Politisi PDIP: Pelajaran Agama Harus Dihapus
Ditengah makin memprihatinkannya moral bangsa terutama generasi muda. Politikus PDIP sekaligus eksekutif Megawati Institute jutru mengeluarkann pernyataan yang kontra produktif. Musda Muslia justru mengajukan agar pelajaran agama dihapuskan.

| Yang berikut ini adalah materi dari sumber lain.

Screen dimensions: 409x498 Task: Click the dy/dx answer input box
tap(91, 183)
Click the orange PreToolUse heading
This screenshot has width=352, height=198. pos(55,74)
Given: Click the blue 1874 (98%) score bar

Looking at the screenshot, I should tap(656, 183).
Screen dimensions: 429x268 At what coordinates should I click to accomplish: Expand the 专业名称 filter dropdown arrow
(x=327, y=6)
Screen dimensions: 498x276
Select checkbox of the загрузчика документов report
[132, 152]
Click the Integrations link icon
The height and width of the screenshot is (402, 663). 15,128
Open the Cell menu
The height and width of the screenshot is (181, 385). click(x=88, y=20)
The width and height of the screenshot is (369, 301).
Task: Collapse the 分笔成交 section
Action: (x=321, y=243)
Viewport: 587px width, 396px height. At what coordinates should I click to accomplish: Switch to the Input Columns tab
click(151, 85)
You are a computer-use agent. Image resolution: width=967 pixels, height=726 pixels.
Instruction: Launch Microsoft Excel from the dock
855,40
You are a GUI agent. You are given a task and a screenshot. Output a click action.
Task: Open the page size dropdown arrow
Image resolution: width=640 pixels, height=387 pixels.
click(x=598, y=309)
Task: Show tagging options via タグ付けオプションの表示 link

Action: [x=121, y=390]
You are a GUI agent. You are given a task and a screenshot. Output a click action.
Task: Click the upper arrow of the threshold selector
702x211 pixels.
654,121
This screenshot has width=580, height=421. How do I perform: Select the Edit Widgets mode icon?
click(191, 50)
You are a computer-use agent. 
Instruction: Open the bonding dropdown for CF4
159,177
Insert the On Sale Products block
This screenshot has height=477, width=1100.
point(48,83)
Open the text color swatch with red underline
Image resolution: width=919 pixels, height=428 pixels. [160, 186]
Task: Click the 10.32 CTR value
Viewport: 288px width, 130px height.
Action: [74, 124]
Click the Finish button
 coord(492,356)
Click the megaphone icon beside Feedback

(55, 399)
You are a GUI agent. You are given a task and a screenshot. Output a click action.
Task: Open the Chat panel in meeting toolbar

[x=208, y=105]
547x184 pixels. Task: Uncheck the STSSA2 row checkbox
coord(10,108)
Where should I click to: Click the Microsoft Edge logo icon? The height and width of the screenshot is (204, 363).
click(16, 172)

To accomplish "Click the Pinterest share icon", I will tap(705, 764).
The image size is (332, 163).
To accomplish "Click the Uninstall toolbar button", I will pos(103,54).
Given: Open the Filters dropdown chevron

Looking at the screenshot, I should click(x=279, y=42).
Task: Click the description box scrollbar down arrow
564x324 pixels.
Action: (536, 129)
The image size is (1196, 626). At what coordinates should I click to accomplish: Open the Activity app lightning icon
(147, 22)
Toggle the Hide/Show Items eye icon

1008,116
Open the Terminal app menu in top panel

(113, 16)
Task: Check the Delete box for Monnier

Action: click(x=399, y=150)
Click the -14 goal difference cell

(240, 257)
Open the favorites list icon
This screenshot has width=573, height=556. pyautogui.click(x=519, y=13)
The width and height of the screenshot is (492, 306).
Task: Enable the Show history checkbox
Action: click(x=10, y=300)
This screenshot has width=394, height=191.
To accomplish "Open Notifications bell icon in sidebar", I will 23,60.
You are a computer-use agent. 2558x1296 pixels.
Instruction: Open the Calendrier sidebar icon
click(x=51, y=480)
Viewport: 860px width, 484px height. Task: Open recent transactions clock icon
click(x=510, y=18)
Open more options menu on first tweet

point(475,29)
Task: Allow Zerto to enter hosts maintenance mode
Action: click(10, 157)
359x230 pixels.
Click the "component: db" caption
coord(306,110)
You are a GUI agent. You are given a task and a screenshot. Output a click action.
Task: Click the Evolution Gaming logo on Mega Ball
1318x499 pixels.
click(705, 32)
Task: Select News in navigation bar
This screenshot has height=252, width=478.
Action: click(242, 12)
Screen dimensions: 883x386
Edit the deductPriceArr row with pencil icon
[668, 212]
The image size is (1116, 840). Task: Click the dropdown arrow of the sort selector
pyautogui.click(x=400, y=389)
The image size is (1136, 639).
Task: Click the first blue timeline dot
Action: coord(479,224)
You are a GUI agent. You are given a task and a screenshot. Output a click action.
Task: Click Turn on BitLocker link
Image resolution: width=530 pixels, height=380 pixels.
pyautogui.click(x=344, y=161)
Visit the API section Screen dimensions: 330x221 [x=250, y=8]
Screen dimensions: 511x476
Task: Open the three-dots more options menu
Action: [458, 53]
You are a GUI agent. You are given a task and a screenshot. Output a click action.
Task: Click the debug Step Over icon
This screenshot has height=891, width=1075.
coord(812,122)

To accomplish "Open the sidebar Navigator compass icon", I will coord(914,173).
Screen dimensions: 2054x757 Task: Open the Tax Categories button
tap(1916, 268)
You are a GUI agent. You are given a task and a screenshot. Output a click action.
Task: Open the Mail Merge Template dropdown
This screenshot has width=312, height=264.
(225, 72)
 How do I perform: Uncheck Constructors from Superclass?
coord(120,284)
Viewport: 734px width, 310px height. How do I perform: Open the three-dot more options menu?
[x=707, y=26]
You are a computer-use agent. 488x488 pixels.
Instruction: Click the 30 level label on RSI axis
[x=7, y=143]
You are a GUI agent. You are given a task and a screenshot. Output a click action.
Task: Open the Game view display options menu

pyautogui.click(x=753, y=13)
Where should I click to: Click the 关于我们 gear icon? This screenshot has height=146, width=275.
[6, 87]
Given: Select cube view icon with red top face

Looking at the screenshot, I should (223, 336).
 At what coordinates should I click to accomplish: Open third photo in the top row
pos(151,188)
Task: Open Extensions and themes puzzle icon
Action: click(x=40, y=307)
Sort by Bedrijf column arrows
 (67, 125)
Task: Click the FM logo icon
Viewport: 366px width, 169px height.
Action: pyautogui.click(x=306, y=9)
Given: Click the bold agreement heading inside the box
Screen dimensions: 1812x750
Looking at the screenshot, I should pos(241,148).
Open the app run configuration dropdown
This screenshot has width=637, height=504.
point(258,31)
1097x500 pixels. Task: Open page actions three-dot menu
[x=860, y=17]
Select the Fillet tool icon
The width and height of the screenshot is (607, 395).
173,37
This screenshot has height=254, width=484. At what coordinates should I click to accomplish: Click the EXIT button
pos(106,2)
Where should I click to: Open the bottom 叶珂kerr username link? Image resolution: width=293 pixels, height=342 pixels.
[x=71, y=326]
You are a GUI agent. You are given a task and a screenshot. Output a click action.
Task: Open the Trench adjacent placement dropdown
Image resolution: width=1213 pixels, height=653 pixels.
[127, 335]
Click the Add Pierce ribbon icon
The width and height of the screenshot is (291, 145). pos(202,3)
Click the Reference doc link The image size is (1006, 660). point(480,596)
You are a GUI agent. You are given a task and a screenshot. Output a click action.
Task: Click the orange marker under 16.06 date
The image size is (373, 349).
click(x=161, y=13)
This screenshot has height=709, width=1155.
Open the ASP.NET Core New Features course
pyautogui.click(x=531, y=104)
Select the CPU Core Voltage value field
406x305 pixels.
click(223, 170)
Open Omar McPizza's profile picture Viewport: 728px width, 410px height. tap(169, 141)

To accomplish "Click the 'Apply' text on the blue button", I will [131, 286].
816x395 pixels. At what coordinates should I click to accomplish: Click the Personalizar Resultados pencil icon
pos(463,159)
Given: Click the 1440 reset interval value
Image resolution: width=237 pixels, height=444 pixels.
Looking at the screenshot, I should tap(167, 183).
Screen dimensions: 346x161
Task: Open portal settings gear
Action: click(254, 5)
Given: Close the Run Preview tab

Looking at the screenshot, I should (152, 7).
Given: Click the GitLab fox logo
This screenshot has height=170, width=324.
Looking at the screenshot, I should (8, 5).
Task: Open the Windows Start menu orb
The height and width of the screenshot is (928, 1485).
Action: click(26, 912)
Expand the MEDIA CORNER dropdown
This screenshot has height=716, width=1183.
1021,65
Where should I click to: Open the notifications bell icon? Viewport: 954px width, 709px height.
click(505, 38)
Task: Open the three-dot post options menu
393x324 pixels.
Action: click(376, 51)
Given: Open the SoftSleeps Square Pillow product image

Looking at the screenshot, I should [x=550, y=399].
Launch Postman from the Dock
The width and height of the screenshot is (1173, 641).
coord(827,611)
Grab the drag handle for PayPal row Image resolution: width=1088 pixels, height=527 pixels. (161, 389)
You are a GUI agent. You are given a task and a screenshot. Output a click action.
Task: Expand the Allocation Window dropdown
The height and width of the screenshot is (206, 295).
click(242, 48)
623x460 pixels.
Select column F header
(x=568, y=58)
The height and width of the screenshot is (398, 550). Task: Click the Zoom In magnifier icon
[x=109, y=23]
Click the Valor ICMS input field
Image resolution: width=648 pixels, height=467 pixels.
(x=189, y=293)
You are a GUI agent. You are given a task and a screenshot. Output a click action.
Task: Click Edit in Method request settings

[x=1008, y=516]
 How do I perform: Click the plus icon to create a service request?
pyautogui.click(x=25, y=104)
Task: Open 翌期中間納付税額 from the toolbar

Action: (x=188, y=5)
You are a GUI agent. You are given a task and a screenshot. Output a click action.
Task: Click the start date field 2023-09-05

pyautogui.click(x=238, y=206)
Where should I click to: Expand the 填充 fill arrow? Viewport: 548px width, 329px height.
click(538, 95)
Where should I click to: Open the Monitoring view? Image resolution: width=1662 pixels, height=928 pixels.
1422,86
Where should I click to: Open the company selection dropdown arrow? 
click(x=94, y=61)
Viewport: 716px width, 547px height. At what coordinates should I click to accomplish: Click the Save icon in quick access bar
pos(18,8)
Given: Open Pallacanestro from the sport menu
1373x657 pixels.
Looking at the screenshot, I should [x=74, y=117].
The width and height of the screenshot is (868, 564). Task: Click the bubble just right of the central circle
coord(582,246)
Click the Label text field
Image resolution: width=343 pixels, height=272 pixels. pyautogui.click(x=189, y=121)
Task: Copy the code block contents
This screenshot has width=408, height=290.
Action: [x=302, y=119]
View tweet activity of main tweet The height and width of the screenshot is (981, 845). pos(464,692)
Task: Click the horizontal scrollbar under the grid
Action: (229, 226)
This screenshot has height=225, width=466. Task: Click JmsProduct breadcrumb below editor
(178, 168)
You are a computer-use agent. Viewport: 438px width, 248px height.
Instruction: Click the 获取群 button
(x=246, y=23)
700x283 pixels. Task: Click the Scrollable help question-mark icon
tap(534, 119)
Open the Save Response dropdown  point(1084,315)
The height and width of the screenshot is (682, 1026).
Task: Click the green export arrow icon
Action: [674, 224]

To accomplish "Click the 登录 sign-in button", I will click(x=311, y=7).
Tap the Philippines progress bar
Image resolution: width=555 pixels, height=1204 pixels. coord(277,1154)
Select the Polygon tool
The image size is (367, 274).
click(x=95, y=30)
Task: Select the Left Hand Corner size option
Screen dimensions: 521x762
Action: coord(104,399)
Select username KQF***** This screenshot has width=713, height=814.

Ia mengakui hal ini diperlukan untuk meningkatkan nilai toleransi antar beragama di Indonesia. Hal ini ia akui terinspirasi dari singapura dan Australia. Sejak PM Lee Kuan Yew ditetapkan bahwa agama urusan pribadi, bukan urusan sekolah atau negara.
Keputusan itu diambil karena Lee Kuan Yew melihat pengajaran agama justru menimbulkan perpecahan dan konflik, bukan perdamaian,” ungkap Musdah.
Ia juga menegaskan bahwa agama seakan tak mempunyai fungsi apa-apa dan tidak memiliki kontribusi dalam memperbaiki keadaan negara “Bahkan, ada Kementrian Agama yang memiliki jutaan pegawai di bidang agama, puluhan ribu sekolah agama, ratusan ribu rumah ibadah, triliunan rupiah untuk pembangunan bidang agama. Namun hasilnya? Indonesia masuk negara terkorup di dunia, bahkan korupsi pun marak di Kementerian Agama,” jelas Musdah.
Musda Muslia selama ini dikenal sebagai tokoh wanita yang sering mengeluarkan pernyataan-pernyataan kontrofersial teruta hal-hal yang berhubungan dengan agama. Ia juga pernah menyuarakan pelegalan LGBT di Indonesia. Beberapa aktifis bahkan telah mengecap Siti Musda Mulia sebagai tokoh Jaringan Islam Liberal garis keras yang bertujuan untuk mereliberalisasi Islam di Indonesia.